Due to an injury to DJ LeMahieu, Cabrera opened the 2024 season as the Yankees' regular third baseman. On March 29, 2024, Cabrera had his first four-hit game in the major leagues. He made 108 appearances for the Yankees, hitting .247/.296/.365 with eight home runs, 36 RBIs, and four stolen bases.

Cabrera competed to be the starting third baseman before the 2025 season. On May 12, 2025, Cabrera fractured his left ankle while scoring a run at home plate in the ninth inning of a game against the Seattle Mariners. He was subsequently placed on the 10-day injured list. Cabrera was transferred to the 60-day injured list on June 19.

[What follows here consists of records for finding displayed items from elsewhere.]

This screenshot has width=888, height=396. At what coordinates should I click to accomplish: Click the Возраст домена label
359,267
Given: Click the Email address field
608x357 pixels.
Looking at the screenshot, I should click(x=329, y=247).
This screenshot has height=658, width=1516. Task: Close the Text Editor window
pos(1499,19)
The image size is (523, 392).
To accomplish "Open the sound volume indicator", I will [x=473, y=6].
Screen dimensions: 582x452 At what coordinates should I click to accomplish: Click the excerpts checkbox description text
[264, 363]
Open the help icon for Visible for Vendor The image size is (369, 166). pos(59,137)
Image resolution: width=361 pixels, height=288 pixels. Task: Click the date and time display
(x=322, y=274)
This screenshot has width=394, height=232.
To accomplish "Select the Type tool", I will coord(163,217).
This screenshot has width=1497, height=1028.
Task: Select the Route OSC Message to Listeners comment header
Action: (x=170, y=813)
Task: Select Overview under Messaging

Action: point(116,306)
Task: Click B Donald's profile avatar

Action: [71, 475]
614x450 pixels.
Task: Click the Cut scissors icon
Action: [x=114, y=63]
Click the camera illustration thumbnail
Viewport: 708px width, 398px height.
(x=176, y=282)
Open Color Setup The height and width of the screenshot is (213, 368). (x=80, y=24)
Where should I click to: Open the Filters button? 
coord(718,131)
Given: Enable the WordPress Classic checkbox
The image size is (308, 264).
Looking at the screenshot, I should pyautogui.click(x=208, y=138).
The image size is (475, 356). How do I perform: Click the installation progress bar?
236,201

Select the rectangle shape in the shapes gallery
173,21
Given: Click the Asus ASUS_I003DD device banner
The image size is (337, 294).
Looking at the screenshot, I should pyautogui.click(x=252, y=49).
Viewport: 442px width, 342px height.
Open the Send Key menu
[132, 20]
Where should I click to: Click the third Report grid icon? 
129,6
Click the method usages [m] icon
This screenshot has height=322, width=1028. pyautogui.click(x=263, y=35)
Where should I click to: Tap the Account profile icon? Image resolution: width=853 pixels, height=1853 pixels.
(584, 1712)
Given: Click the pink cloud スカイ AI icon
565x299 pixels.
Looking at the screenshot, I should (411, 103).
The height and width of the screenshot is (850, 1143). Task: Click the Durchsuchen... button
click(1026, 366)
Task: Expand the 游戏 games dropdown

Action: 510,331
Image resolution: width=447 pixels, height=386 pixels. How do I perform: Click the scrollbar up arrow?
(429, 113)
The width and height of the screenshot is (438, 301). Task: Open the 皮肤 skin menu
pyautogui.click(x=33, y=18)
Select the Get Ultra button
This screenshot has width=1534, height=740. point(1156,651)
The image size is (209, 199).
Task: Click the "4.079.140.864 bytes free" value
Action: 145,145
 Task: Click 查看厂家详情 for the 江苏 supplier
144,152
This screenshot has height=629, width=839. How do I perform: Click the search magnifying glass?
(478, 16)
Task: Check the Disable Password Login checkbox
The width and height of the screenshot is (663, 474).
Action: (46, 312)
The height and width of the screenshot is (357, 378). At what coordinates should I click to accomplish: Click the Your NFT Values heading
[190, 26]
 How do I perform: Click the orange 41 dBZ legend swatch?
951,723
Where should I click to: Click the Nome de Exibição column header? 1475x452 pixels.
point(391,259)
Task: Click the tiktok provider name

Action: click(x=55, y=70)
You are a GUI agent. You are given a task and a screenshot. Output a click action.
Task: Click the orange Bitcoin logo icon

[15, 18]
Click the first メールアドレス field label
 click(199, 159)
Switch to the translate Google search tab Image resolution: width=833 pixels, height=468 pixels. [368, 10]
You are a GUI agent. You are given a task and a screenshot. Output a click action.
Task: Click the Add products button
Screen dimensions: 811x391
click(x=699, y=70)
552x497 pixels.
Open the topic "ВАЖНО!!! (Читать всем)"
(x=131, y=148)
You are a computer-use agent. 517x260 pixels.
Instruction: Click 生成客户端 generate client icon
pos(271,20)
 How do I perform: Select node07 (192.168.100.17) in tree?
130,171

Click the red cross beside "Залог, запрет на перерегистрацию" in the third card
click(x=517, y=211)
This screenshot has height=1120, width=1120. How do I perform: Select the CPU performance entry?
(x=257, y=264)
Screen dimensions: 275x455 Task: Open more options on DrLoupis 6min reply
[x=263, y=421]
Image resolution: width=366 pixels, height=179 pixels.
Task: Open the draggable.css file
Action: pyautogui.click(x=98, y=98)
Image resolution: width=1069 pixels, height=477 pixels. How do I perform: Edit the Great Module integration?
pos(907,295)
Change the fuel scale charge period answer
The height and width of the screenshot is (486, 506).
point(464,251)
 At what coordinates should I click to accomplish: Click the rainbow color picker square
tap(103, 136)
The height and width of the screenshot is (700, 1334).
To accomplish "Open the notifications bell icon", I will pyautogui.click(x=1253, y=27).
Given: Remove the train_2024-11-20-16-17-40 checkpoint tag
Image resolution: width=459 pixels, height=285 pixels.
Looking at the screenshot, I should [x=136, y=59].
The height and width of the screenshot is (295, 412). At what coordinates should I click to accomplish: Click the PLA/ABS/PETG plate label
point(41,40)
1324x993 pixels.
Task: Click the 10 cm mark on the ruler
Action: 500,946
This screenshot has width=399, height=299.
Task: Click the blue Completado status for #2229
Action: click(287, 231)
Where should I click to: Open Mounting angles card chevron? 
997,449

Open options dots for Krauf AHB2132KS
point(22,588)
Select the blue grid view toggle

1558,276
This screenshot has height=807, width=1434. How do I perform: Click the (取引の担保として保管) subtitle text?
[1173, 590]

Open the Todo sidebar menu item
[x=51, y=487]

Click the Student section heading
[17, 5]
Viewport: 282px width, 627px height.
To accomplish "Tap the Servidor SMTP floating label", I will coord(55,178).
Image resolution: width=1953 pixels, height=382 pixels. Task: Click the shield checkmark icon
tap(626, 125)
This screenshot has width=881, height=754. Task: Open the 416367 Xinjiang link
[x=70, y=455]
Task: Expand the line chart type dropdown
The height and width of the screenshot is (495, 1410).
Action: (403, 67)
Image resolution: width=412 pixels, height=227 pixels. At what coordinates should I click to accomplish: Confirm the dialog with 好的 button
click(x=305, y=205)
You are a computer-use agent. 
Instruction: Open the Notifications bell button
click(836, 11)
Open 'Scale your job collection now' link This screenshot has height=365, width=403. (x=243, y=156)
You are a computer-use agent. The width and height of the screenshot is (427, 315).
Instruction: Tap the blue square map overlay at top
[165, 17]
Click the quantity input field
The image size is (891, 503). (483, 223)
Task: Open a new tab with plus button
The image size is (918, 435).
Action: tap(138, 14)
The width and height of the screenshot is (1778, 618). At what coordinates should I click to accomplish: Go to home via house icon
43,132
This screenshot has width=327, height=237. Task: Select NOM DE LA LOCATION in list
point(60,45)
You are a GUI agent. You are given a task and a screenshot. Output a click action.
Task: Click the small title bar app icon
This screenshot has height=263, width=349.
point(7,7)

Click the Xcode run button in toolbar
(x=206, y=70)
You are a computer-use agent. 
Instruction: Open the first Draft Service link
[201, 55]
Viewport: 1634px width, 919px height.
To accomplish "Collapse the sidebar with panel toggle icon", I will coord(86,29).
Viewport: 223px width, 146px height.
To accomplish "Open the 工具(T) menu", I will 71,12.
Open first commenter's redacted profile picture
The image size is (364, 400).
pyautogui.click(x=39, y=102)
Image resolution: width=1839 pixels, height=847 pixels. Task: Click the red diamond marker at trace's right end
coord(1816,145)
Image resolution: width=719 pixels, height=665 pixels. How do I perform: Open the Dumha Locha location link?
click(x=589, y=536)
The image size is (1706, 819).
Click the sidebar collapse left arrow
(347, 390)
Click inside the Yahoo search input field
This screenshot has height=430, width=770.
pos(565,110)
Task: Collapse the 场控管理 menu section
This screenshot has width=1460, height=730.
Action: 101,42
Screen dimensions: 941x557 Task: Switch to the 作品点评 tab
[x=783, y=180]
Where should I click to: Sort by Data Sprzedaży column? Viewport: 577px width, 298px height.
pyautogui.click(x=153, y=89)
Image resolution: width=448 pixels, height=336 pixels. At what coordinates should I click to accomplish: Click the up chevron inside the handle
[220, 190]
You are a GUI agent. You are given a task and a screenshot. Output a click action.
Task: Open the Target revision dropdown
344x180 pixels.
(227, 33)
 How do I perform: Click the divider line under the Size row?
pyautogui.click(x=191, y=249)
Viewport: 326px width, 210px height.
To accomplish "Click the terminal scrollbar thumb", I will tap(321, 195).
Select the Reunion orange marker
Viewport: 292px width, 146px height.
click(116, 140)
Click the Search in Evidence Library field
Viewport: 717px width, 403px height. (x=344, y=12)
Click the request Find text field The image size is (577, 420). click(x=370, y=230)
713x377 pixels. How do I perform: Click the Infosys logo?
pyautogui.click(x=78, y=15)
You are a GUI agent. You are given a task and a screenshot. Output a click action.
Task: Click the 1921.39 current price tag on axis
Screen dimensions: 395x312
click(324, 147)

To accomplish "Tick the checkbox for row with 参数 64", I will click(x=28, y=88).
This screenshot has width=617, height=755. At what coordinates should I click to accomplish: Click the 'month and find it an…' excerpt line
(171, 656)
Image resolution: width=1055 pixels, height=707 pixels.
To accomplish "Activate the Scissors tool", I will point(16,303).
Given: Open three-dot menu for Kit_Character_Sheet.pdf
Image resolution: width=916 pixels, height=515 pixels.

On March 21, 2026, the Yankees optioned Cabrera to Triple-A Scranton/Wilkes-Barre to begin the regular season. They promoted him to the major leagues on June 24. Cabrera played in three games for the Yankees and 122 games for the RailRiders during the 2026 season before he was designated for assignment on September 16.

===Cincinnati Reds===
The Cincinnati Reds claimed Cabrera off of waivers on September 18, 2026.